Where else could open?

Longtime industry operative Sean Donahoe, who’s been talking with a wide array of local officials, said the cities of Chico, Concord and Fresno also are on his radar because they’ve already been leaning slowly toward opening their borders to the industry.

“These are cities that have been dipping their toe in the water for a few years, but now we know they’re dipping their toe in and they really need to get wet with their finances,” Donahoe said, which he referred to as “whoppers” for the marijuana trade.

“Those are a couple hundred thousand people in Chico and Concord and Fresno and Anaheim. Those are significant-sized cities.”

Dustin Moore, a principal at Sacramento-based Axiom Advisors, said he believes movement might occur on the pro-cannabis-licensing front in many other cities as well, including Tracy in the central valley; Oxnard to the north of Los Angeles; Pomona and Corona to the east of L.A.; and some San Diego suburbs such as Imperial Beach.

“It’s really in pockets” around the state where such conversations are being had, Moore said.

Budget season a key

The trend could accelerate quickly in coming months during the city and county budget season, said David McPherson, cannabis compliance director for HdL Cos., which has worked with scores of municipalities across the state to craft marijuana business ordinances.

Local governments will evaluate their budgets in May and June, and that’s when many officials will begin thinking about how they can replace tax revenues lost to the coronavirus crisis.

“I think this May, June, the budget process is going to put that question on the board,” McPherson said. “Anyone that was on the bubble of doing something, they’ll say, ‘Now I’ll do it because we need to.’
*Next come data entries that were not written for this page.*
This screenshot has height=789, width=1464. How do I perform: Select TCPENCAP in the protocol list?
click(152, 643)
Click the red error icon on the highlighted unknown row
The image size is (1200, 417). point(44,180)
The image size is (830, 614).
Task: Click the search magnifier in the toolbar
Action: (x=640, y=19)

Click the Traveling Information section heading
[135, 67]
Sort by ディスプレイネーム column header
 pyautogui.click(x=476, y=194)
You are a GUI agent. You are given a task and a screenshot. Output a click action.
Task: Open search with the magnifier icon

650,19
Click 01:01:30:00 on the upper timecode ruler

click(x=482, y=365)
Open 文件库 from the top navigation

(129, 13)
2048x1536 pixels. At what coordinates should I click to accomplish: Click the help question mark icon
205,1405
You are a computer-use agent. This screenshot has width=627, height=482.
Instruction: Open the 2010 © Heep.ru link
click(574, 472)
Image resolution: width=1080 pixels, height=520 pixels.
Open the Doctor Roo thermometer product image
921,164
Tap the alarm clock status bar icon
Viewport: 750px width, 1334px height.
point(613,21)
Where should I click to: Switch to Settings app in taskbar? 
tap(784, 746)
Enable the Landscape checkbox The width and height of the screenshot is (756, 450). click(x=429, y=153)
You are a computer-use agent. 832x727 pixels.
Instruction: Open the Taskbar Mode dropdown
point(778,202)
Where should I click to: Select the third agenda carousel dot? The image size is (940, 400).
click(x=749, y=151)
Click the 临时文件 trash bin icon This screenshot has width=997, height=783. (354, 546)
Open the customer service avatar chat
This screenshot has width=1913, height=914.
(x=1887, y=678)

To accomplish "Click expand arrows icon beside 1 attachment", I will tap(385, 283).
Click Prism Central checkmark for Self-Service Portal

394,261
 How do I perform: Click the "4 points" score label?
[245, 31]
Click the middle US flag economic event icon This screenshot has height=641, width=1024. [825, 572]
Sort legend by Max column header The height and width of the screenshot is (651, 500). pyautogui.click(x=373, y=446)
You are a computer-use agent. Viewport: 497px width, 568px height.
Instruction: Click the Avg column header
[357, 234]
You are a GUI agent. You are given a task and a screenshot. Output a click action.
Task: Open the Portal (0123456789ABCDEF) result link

“This is a reality check. That’s kind of changing people’s thought process, from that standpoint.”

He added that HdL has already heard from several client cities that want to revisit marijuana licensing in some fashion.

But McPherson also noted that he doesn’t expect a wholesale reversal of local MJ bans around the state, because many cities and counties are set against cannabis and won’t change their minds.

“It’s going to vary from region to region, city to city. But you’ll also have some other councils that say … it’s low on their priority list,” McPherson said.

Even if the trend does play out as many in the cannabis industry hope, a lengthy lag will exist between when many cities approve ordinances and licenses and when those businesses might actually get up and running. The latter could take up to a year and a half, both McPherson and Donahoe noted.

“I could see the creeping rollout to the suburbs (from city centers by the marijuana industry), as required by fiscal needs,” Donahoe said.

“But it’s not going to happen fast enough to get them the money they need (in 2020). And they should have been planning for this for months, for years.”